**Exercise description**
Transcribe the entries, keeping every character the same.

*** Source data ***

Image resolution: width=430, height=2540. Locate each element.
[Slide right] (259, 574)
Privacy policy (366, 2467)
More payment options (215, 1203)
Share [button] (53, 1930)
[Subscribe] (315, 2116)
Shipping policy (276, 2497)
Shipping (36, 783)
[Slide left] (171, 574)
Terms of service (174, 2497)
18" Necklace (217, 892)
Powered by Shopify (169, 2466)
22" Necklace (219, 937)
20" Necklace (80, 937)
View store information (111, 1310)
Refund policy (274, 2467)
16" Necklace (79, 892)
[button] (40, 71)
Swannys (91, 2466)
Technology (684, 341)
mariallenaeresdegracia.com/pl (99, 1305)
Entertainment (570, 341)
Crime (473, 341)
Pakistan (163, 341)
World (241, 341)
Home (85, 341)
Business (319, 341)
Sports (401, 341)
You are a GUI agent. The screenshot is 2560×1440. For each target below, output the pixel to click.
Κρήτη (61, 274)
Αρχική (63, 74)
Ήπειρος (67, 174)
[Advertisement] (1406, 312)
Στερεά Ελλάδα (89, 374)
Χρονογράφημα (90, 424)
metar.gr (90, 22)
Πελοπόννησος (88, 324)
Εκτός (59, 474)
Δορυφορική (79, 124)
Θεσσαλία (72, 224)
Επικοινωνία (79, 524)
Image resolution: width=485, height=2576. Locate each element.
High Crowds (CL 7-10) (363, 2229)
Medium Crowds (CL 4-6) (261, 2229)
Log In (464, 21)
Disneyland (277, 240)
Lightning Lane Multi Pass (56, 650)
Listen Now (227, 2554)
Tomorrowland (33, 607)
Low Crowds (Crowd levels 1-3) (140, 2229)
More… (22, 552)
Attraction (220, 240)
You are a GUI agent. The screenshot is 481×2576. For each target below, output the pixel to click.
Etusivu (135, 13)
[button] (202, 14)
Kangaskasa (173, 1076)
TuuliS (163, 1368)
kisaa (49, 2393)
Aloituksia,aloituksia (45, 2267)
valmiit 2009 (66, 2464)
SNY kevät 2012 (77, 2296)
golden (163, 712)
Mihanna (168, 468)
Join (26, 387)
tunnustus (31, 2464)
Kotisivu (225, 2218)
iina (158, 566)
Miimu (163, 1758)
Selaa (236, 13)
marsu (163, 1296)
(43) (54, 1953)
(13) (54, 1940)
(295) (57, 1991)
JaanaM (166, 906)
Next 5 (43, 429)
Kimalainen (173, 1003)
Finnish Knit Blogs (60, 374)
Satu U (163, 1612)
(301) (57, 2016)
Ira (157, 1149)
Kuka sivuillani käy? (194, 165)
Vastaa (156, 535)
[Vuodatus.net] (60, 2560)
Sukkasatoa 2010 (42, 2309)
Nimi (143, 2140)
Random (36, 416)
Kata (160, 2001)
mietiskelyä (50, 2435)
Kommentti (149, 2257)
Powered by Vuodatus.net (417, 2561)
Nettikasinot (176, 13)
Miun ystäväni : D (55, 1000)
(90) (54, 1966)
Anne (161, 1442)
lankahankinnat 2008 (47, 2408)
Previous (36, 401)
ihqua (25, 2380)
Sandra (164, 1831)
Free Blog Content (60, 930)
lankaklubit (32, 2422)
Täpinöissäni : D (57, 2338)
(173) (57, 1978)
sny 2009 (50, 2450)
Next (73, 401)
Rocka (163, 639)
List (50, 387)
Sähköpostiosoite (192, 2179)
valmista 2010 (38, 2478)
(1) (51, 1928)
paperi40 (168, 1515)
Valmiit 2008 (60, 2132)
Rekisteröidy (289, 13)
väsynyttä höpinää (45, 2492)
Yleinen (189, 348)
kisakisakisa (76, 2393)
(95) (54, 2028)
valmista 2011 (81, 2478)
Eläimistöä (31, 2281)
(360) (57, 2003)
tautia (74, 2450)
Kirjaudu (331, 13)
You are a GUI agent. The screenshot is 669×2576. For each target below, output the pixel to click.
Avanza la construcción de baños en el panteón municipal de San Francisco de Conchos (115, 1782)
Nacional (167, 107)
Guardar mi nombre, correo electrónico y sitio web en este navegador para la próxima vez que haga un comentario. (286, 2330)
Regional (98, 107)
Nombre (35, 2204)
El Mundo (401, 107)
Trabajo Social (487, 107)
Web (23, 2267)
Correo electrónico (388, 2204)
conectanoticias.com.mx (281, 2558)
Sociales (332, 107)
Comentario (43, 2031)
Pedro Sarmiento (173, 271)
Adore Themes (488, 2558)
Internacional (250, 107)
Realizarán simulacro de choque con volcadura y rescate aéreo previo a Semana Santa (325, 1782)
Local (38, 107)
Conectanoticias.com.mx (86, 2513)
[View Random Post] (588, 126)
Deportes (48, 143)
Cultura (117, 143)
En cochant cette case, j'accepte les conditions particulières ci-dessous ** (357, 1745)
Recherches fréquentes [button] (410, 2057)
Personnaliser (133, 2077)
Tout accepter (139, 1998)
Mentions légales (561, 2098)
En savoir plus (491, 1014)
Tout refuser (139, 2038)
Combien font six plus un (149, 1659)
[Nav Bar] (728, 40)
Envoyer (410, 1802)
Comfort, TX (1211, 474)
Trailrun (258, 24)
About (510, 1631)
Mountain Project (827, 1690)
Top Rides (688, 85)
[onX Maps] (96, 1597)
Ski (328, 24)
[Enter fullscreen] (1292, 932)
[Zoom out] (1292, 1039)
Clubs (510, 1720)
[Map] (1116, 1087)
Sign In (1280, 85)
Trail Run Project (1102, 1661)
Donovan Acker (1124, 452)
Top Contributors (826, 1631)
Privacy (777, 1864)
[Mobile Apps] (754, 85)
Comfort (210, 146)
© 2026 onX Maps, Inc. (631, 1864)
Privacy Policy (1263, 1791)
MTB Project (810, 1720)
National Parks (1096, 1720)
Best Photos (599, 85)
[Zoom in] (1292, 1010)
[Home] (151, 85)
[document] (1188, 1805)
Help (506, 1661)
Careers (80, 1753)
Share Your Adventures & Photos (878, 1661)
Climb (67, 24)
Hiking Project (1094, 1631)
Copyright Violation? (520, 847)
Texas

*** End of Source data ***

**Result**
Image resolution: width=430, height=2540. Locate each element.
[Slide right] (259, 574)
Privacy policy (366, 2467)
More payment options (215, 1203)
Share [button] (53, 1930)
[Subscribe] (315, 2116)
Shipping policy (276, 2497)
Shipping (36, 783)
[Slide left] (171, 574)
Terms of service (174, 2497)
18" Necklace (217, 892)
Powered by Shopify (169, 2466)
22" Necklace (219, 937)
20" Necklace (80, 937)
View store information (111, 1310)
Refund policy (274, 2467)
16" Necklace (79, 892)
[button] (40, 71)
Swannys (91, 2466)
Technology (684, 341)
mariallenaeresdegracia.com/pl (99, 1305)
Entertainment (570, 341)
Crime (473, 341)
Pakistan (163, 341)
World (241, 341)
Home (85, 341)
Business (319, 341)
Sports (401, 341)
You are a GUI agent. The screenshot is 2560×1440. For each target below, output the pixel to click.
Κρήτη (61, 274)
Αρχική (63, 74)
Ήπειρος (67, 174)
[Advertisement] (1406, 312)
Στερεά Ελλάδα (89, 374)
Χρονογράφημα (90, 424)
metar.gr (90, 22)
Πελοπόννησος (88, 324)
Εκτός (59, 474)
Δορυφορική (79, 124)
Θεσσαλία (72, 224)
Επικοινωνία (79, 524)
Image resolution: width=485, height=2576. Locate each element.
High Crowds (CL 7-10) (363, 2229)
Medium Crowds (CL 4-6) (261, 2229)
Log In (464, 21)
Disneyland (277, 240)
Lightning Lane Multi Pass (56, 650)
Listen Now (227, 2554)
Tomorrowland (33, 607)
Low Crowds (Crowd levels 1-3) (140, 2229)
More… (22, 552)
Attraction (220, 240)
You are a GUI agent. The screenshot is 481×2576. For each target below, output the pixel to click.
Etusivu (135, 13)
[button] (202, 14)
Kangaskasa (173, 1076)
TuuliS (163, 1368)
kisaa (49, 2393)
Aloituksia,aloituksia (45, 2267)
valmiit 2009 (66, 2464)
SNY kevät 2012 (77, 2296)
golden (163, 712)
Mihanna (168, 468)
Join (26, 387)
tunnustus (31, 2464)
Kotisivu (225, 2218)
iina (158, 566)
Miimu (163, 1758)
Selaa (236, 13)
marsu (163, 1296)
(43) (54, 1953)
(13) (54, 1940)
(295) (57, 1991)
JaanaM (166, 906)
Next 5 (43, 429)
Kimalainen (173, 1003)
Finnish Knit Blogs (60, 374)
Satu U (163, 1612)
(301) (57, 2016)
Ira (157, 1149)
Kuka sivuillani käy? (194, 165)
Vastaa (156, 535)
[Vuodatus.net] (60, 2560)
Sukkasatoa 2010 (42, 2309)
Nimi (143, 2140)
Random (36, 416)
Kata (160, 2001)
mietiskelyä (50, 2435)
Kommentti (149, 2257)
Powered by Vuodatus.net (417, 2561)
Nettikasinot (176, 13)
Miun ystäväni : D (55, 1000)
(90) (54, 1966)
Anne (161, 1442)
lankahankinnat 2008 (47, 2408)
Previous (36, 401)
ihqua (25, 2380)
Sandra (164, 1831)
Free Blog Content (60, 930)
lankaklubit (32, 2422)
Täpinöissäni : D (57, 2338)
(173) (57, 1978)
sny 2009 (50, 2450)
Next (73, 401)
Rocka (163, 639)
List (50, 387)
Sähköpostiosoite (192, 2179)
valmista 2010 (38, 2478)
(1) (51, 1928)
paperi40 (168, 1515)
Valmiit 2008 (60, 2132)
Rekisteröidy (289, 13)
väsynyttä höpinää (45, 2492)
Yleinen (189, 348)
kisakisakisa (76, 2393)
(95) (54, 2028)
valmista 2011 (81, 2478)
Eläimistöä (31, 2281)
(360) (57, 2003)
tautia (74, 2450)
Kirjaudu (331, 13)
You are a GUI agent. The screenshot is 669×2576. For each target below, output the pixel to click.
Avanza la construcción de baños en el panteón municipal de San Francisco de Conchos (115, 1782)
Nacional (167, 107)
Guardar mi nombre, correo electrónico y sitio web en este navegador para la próxima vez que haga un comentario. (286, 2330)
Regional (98, 107)
Nombre (35, 2204)
El Mundo (401, 107)
Trabajo Social (487, 107)
Web (23, 2267)
Correo electrónico (388, 2204)
conectanoticias.com.mx (281, 2558)
Sociales (332, 107)
Comentario (43, 2031)
Pedro Sarmiento (173, 271)
Adore Themes (488, 2558)
Internacional (250, 107)
Realizarán simulacro de choque con volcadura y rescate aéreo previo a Semana Santa (325, 1782)
Local (38, 107)
Conectanoticias.com.mx (86, 2513)
[View Random Post] (588, 126)
Deportes (48, 143)
Cultura (117, 143)
En cochant cette case, j'accepte les conditions particulières ci-dessous ** (357, 1745)
Recherches fréquentes [button] (410, 2057)
Personnaliser (133, 2077)
Tout accepter (139, 1998)
Mentions légales (561, 2098)
En savoir plus (491, 1014)
Tout refuser (139, 2038)
Combien font six plus un (149, 1659)
[Nav Bar] (728, 40)
Envoyer (410, 1802)
Comfort, TX (1211, 474)
Trailrun (258, 24)
About (510, 1631)
Mountain Project (827, 1690)
Top Rides (688, 85)
[onX Maps] (96, 1597)
Ski (328, 24)
[Enter fullscreen] (1292, 932)
[Zoom out] (1292, 1039)
Clubs (510, 1720)
[Map] (1116, 1087)
Sign In (1280, 85)
Trail Run Project (1102, 1661)
Donovan Acker (1124, 452)
Top Contributors (826, 1631)
Privacy (777, 1864)
[Mobile Apps] (754, 85)
Comfort (210, 146)
© 2026 onX Maps, Inc. (631, 1864)
Privacy Policy (1263, 1791)
MTB Project (810, 1720)
National Parks (1096, 1720)
Best Photos (599, 85)
[Zoom in] (1292, 1010)
[Home] (151, 85)
[document] (1188, 1805)
Help (506, 1661)
Careers (80, 1753)
Share Your Adventures & Photos (878, 1661)
Climb (67, 24)
Hiking Project (1094, 1631)
Copyright Violation? (520, 847)
Texas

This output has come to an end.